In the USA average seeding rates for grain crops have risen about 900 plants a hectare each year since the 1960s. Modern hybrids can perform well even at high planting densities. However, as plant population increases, root size decreases meaning plants are more susceptible to competition from neighbouring plants.

“There’s about a 1% decrease in root mass per 1000 plant increase in population.”

Below likened the competition plants face within the row to that of people around the dinner table.

“You don’t want to sit too close to someone at the dinner table, you want some elbow room and maize plants are the same.”

He predicted that recommended planting populations would continue to rise and eventually reach a point where the increased competition between plants within a row limited yield increase. His solution to reducing competition between plants was to reduce row spacing. Narrow rows allowed the crop to intercept more light, there was less competition between plants and the size of each plant’s roots increased when compared to the same plant population planted in conventionally spaced rows.

While high plant population was a fundamental of higher yields, Below was quick to remind the audience that you couldn’t look at any one factor in isolation. The smaller root system of each individual plant further heightened the need to get the source, rate, time and placement of crop nutrients correct.

US research showed that crop rotation could impact maize yields both positively and negatively. Maize crops following a legume generally had higher yields. Crop after a crop of Maize suffered a yield penalty. Below recommended local maize growers evaluate the impact of crop rotations and winter options on yields.

He likened tillage system preference to religion where followers tended to vehemently back their preferred option. His research showed tillage systems that preserved crop residues could have a positive impact on maize grain crop yields.

The final factor, which is gaining grower interest globally, is the use of biological products to enhance maize yield by relieving plant stress and/or improving nutrient availability.
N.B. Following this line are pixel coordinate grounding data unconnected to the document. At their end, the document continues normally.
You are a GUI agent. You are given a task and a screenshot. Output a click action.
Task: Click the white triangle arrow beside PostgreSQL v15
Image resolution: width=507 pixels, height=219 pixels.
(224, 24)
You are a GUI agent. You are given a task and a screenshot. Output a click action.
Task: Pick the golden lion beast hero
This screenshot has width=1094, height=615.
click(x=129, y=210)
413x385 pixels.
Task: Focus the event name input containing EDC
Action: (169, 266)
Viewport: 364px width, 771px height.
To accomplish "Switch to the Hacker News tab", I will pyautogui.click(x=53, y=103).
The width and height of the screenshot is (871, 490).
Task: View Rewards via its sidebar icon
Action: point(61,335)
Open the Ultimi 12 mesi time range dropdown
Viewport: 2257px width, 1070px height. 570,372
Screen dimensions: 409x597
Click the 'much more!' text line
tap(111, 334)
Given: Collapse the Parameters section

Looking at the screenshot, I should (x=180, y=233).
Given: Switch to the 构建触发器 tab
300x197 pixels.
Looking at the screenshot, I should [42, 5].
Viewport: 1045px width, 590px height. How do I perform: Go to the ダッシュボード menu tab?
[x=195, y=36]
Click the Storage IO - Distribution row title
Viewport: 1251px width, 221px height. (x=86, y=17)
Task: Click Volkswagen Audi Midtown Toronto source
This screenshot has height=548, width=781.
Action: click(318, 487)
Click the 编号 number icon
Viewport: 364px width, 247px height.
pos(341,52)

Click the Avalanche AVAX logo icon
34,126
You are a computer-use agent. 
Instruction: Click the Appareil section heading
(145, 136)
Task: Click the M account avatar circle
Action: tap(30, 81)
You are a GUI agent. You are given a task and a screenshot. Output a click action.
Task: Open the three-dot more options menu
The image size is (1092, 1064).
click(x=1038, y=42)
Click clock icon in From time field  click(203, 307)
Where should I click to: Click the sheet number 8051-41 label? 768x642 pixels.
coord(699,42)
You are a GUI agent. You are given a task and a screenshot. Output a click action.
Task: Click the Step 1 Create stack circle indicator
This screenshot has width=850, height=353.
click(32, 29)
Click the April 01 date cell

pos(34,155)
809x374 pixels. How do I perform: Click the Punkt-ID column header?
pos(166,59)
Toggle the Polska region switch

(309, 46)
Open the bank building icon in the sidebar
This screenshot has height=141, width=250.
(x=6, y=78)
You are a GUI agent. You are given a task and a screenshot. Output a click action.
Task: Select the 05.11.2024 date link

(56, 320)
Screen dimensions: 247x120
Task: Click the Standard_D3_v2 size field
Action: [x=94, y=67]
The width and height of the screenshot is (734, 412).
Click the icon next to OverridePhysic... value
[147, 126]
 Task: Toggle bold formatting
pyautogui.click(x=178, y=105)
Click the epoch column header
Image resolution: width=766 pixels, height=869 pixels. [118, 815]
Biologicals commercially available in the USA included seed treatments, products that were applied in-furrow with the starter fertiliser, foliar products that were applied with the post-emergence herbicide or at the reproductive stage, along with fungicide or insecticide or to crop residues.

A number of different biological products showing promise in the USA focused on taking N gas from the air and converting it into plant-available forms that could be used by the plant for growth and yield. These products had a low carbon footprint and no or limited nitrous oxide emission if produced directly in the root rhizosphere or as endophytes within the plant.

Below’s advice on the use of biologicals was “be sceptical but willing to try”.

“Know what they are supposed to do and whether you need that done.”

• Raewyn Densley is an ag consultant.